葵祭を取り仕切るの賀茂氏、すなわち鴨族である。彼らが奉仕する下上賀茂神社こそ、実は、神道における最高位の神社なのである。二つの神社はともに天皇家に最も近い神社である。鴨族の言葉によると、上賀茂神社 の鴨族は内裏の外陣を守護する。下鴨神社の鴨族は内陣を司る。大嘗祭はもとより、天皇が行う秘儀は、全て下上賀茂神社の鴨族が取り仕切る。様々な事情で天皇が儀式を執行できない場合でも、重要な秘儀は裏天皇である金鵄が担うことになっている。
もし仮に天皇の身に危険が及ぶ可能性が出た場合、鴨族が動く。秘密の抜け道を通って天皇の身を聖護院に移す。そこから身内が仕切る神社や寺院を転々としながら、修験道の山道を通り、最終的に吉野にお連れすることになっている。
7世紀の壬申の乱において、当時、大海人皇子であった天武天皇は出家して吉野に下った。 手助けしたのは、鴨族である。鴨族の配下にあった修験者たちが協力して、吉野へと導いたのだ。そこは八咫烏の本拠地でもある。

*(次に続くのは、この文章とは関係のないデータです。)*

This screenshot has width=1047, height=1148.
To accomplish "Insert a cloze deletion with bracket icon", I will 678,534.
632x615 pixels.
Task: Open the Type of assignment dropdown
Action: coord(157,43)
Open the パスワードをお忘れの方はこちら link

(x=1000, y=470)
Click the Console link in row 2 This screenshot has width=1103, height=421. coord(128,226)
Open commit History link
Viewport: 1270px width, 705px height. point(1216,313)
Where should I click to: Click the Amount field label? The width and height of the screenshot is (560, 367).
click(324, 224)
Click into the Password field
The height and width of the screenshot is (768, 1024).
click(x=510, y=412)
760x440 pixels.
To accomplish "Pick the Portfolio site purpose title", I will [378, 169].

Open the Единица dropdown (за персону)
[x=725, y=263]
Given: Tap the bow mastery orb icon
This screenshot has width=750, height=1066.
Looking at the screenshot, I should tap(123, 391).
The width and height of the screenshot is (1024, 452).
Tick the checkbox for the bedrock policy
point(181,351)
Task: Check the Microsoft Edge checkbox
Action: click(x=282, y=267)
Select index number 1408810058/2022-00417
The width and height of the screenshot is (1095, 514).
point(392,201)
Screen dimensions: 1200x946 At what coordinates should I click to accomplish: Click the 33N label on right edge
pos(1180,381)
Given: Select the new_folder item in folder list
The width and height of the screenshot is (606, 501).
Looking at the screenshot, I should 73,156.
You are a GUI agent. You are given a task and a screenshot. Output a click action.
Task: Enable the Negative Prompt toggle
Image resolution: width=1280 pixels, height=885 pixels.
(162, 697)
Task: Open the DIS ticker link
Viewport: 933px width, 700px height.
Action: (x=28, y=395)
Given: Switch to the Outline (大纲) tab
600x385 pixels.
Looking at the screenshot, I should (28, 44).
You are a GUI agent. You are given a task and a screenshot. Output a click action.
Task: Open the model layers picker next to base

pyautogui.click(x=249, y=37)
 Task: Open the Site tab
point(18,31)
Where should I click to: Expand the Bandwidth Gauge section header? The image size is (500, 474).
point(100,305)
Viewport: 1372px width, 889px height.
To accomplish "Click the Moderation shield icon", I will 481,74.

そのため、天皇家が分裂すると、必ず一方は紀伊半島に入り、吉野を目指す。南北朝時代、後醍醐天皇が吉野朝を開いたのも、バックには鴨族及び八咫烏がいたからである。 三種の神器と言う王権のレガリアを手にしている南朝こそ正しい。八咫烏の立場ははっきりしている。